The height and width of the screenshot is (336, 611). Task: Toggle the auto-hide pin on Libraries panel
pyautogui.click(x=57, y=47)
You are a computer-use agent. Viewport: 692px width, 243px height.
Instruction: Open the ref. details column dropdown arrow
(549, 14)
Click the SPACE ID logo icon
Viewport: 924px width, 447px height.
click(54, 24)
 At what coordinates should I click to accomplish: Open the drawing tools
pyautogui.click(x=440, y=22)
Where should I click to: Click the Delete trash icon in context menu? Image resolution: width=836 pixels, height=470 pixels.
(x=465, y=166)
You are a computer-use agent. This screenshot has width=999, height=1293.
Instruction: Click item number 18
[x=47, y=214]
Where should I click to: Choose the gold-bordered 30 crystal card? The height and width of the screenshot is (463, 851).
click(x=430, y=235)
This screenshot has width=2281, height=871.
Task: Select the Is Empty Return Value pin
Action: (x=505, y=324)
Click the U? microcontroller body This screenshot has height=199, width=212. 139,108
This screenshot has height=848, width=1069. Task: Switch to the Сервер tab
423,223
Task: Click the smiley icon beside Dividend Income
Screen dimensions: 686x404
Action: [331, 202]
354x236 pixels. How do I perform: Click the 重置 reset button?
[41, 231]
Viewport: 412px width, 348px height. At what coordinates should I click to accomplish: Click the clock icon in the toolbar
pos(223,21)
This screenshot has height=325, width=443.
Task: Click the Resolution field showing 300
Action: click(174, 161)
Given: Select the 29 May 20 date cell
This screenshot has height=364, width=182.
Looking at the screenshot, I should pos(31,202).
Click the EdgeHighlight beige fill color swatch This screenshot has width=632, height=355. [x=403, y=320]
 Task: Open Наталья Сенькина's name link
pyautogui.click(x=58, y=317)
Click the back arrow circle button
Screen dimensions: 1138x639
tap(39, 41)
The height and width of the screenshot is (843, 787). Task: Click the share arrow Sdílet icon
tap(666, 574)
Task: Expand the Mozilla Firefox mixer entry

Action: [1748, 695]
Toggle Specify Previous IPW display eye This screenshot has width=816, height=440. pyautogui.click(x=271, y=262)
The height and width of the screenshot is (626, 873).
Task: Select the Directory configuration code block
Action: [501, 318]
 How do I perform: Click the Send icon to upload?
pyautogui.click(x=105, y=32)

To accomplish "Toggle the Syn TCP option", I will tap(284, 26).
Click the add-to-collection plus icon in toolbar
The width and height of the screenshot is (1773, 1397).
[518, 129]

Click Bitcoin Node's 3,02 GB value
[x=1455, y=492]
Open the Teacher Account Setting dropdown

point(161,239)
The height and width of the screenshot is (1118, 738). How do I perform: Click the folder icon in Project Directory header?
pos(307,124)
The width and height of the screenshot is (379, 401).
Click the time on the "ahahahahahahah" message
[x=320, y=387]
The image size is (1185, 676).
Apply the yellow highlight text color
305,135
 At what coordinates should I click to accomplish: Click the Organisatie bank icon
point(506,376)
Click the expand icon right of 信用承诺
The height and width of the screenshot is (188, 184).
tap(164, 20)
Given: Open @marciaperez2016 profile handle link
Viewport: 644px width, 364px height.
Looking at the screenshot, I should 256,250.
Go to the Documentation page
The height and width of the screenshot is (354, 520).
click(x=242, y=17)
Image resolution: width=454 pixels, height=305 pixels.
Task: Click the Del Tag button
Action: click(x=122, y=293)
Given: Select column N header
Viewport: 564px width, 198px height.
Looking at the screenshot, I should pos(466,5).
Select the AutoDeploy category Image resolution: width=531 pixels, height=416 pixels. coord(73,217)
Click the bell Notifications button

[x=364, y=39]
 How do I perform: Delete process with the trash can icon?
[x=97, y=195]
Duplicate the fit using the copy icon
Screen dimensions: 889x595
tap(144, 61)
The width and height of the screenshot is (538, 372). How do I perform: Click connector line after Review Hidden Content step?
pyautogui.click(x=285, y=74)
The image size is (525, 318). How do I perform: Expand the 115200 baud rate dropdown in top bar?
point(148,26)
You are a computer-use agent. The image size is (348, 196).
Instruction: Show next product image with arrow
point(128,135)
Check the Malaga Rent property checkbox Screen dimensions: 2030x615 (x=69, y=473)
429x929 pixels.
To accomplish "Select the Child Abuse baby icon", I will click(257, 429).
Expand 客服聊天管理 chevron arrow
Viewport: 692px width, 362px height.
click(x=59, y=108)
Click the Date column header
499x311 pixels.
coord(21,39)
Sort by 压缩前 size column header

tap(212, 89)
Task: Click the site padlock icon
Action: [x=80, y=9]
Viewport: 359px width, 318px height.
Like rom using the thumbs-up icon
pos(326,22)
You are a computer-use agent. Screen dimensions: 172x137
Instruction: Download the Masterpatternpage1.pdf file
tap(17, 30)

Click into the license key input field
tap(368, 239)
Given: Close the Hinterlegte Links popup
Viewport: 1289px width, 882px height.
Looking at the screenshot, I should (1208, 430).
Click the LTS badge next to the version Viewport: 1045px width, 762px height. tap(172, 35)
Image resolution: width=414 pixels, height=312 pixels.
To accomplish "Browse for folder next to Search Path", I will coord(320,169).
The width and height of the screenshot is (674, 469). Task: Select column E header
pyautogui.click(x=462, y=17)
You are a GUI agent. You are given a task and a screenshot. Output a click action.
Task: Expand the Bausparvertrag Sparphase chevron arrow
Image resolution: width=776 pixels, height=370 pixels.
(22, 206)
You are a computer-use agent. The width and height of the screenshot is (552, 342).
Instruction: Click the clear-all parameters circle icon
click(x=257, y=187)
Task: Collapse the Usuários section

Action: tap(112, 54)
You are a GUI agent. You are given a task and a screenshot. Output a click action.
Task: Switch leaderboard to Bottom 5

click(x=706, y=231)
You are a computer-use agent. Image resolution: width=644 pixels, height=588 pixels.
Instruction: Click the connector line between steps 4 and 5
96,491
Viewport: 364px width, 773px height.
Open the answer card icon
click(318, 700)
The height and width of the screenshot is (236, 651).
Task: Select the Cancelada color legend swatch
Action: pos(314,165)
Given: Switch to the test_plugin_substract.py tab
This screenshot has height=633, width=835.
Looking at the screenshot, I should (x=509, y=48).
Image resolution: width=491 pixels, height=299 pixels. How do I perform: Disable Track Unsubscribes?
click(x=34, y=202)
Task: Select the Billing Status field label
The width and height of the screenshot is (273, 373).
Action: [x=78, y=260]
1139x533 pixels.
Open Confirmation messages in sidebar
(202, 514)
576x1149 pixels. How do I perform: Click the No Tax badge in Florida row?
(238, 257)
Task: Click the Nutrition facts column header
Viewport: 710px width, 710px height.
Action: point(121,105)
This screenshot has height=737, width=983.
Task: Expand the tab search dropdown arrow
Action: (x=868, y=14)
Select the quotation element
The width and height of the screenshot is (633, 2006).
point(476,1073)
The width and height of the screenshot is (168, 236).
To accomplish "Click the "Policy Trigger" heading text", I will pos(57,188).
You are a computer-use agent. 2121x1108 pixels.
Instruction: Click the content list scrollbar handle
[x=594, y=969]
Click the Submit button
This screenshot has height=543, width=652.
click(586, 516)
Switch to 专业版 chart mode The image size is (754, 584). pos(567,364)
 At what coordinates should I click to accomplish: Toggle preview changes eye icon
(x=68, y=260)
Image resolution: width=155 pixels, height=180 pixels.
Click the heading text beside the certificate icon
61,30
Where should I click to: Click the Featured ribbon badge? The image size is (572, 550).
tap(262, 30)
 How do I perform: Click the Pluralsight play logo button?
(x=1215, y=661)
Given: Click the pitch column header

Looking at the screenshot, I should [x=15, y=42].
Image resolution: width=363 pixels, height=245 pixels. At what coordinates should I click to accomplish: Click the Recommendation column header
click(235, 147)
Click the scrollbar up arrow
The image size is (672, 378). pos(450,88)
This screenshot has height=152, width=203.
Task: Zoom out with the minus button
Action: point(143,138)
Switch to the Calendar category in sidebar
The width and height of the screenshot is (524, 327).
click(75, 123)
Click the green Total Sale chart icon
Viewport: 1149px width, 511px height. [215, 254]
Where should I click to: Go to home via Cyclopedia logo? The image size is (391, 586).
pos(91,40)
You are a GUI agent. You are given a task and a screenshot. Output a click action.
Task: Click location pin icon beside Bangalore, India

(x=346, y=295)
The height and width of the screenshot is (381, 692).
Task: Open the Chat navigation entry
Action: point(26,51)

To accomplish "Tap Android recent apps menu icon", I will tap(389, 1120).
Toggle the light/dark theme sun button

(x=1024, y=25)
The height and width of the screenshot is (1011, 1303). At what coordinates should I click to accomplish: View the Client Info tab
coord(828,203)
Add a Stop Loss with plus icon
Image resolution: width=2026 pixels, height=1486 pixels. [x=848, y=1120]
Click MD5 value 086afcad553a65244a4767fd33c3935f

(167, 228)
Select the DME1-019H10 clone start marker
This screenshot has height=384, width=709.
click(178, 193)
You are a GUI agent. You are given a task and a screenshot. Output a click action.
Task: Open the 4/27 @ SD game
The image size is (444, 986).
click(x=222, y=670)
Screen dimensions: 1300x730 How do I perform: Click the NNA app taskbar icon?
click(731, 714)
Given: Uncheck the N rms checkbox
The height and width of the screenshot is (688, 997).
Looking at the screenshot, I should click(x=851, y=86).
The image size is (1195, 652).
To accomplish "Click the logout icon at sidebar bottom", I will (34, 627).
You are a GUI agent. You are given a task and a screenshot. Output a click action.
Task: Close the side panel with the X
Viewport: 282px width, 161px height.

──────────

[Problem to solve]
Rewrite the rows from the one containing "Select the AutoDeploy" through the one containing "pos(326,22)", changing "trash can" to "garbage can" and leaving everything else unchanged.

[Output of the task]
Select the AutoDeploy category Image resolution: width=531 pixels, height=416 pixels. coord(73,217)
Click the bell Notifications button

[x=364, y=39]
 How do I perform: Delete process with the garbage can icon?
[x=97, y=195]
Duplicate the fit using the copy icon
Screen dimensions: 889x595
tap(144, 61)
The width and height of the screenshot is (538, 372). How do I perform: Click connector line after Review Hidden Content step?
pyautogui.click(x=285, y=74)
The image size is (525, 318). How do I perform: Expand the 115200 baud rate dropdown in top bar?
point(148,26)
You are a computer-use agent. The image size is (348, 196).
Instruction: Show next product image with arrow
point(128,135)
Check the Malaga Rent property checkbox Screen dimensions: 2030x615 (x=69, y=473)
429x929 pixels.
To accomplish "Select the Child Abuse baby icon", I will click(257, 429).
Expand 客服聊天管理 chevron arrow
Viewport: 692px width, 362px height.
click(x=59, y=108)
Click the Date column header
499x311 pixels.
coord(21,39)
Sort by 压缩前 size column header

tap(212, 89)
Task: Click the site padlock icon
Action: [x=80, y=9]
Viewport: 359px width, 318px height.
Like rom using the thumbs-up icon
pos(326,22)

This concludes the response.